The Prosecutor The Defender The Father And His Son Jun 2026
Luca Ferri dropped out of university. He now runs a small watch repair shop in a village in the Dolomites. He does not own a television. He does not read the news. He has, by his own admission, not spoken to either parent since the day of his mother’s arrest.
Alessandra Rossi was arrested the next morning. Not for murder. For obstruction of justice, evidence tampering, and perjury. The Blade had cut herself. The Prosecutor The Defender The Father And His Son
The "Father and His Son" part of the title comes into play when the defender discovers that the witness is not actually an orphan: Luca Ferri dropped out of university
She had never told anyone. Not her husband. Not her superiors. Not her son. The case was closed decades ago; a low-level associate was convicted and died in prison. But Alessandra knew. She had found a photograph in her father’s files—a young Giuseppe Marchese shaking hands with her father at a courthouse function, six months before the assassination. On the back, her father had written in pencil: “Marchese. Dangerous. If I die, look here.” He does not read the news
A young man (the Son) stands accused of a violent crime he may or may not have committed. The Prosecutor is a rigid, ambitious officer of the state. The Defender is an idealistic but weary public attorney. And the Father? He’s both the victim’s father and the accused’s father—a devastating twist that the story reveals early but handles with agonizing restraint.
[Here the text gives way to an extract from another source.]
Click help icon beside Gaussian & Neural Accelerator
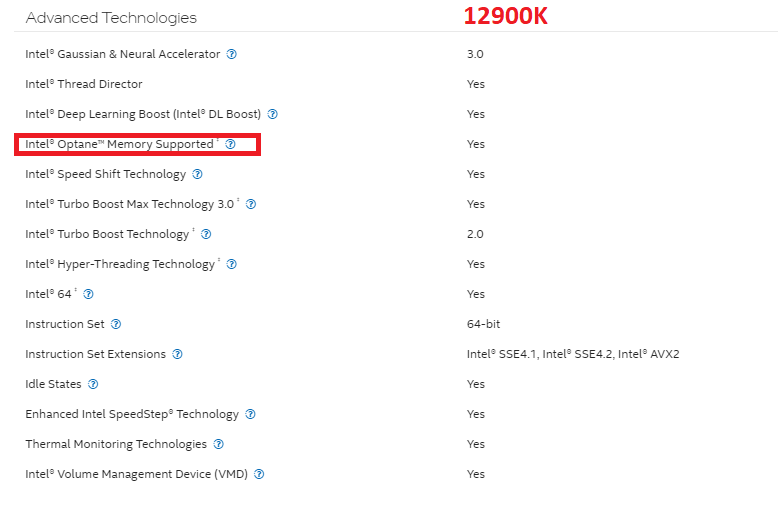This screenshot has height=505, width=778. [x=232, y=54]
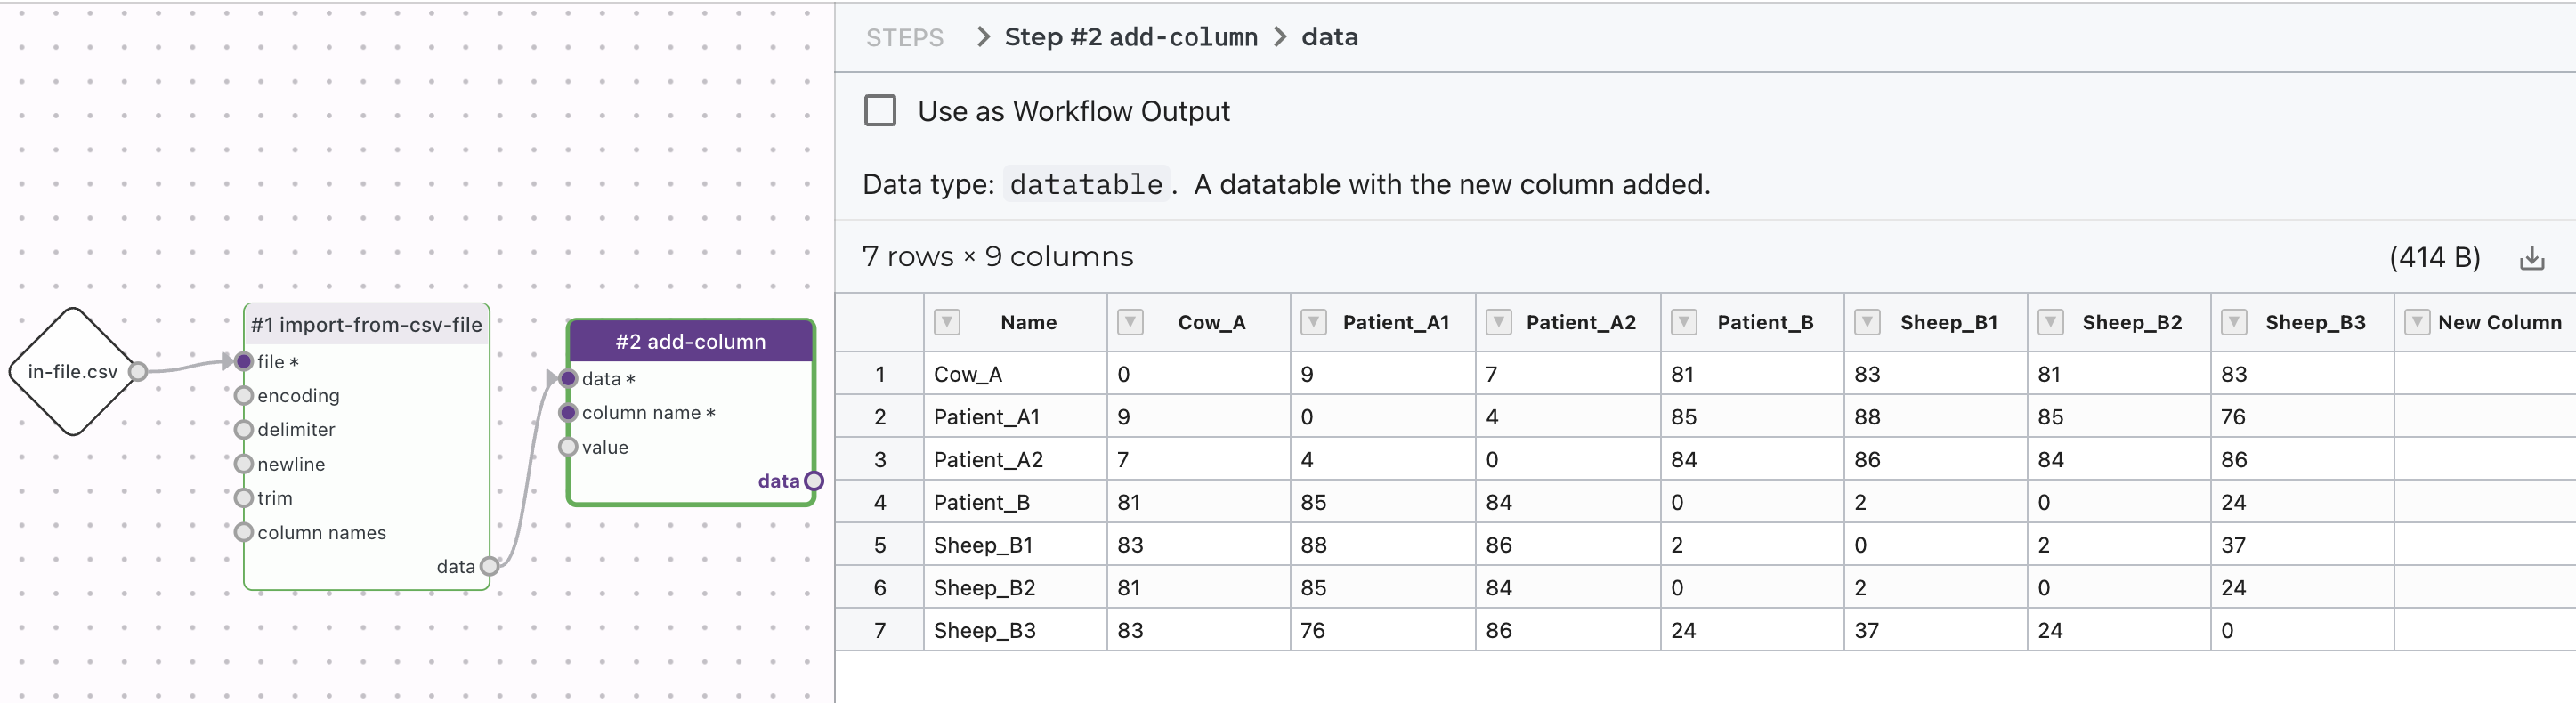Open the Cow_A column filter dropdown

click(x=1130, y=322)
Giuseppe Marchese never appears in the trial. He has been dead for twenty-two years. But his presence saturates every page of the discovery, every whisper in the courthouse hallway, every sleepless night for both Alessandra and Daniel.
Ultimately, the film serves as a critique of international justice systems. It questions whether a courtroom can truly provide closure for ethnic cleansing or if the process of "proving" a crime inadvertently inflicts new wounds on those involved. or perhaps a breakdown of the real-life ICTY case that inspired the film?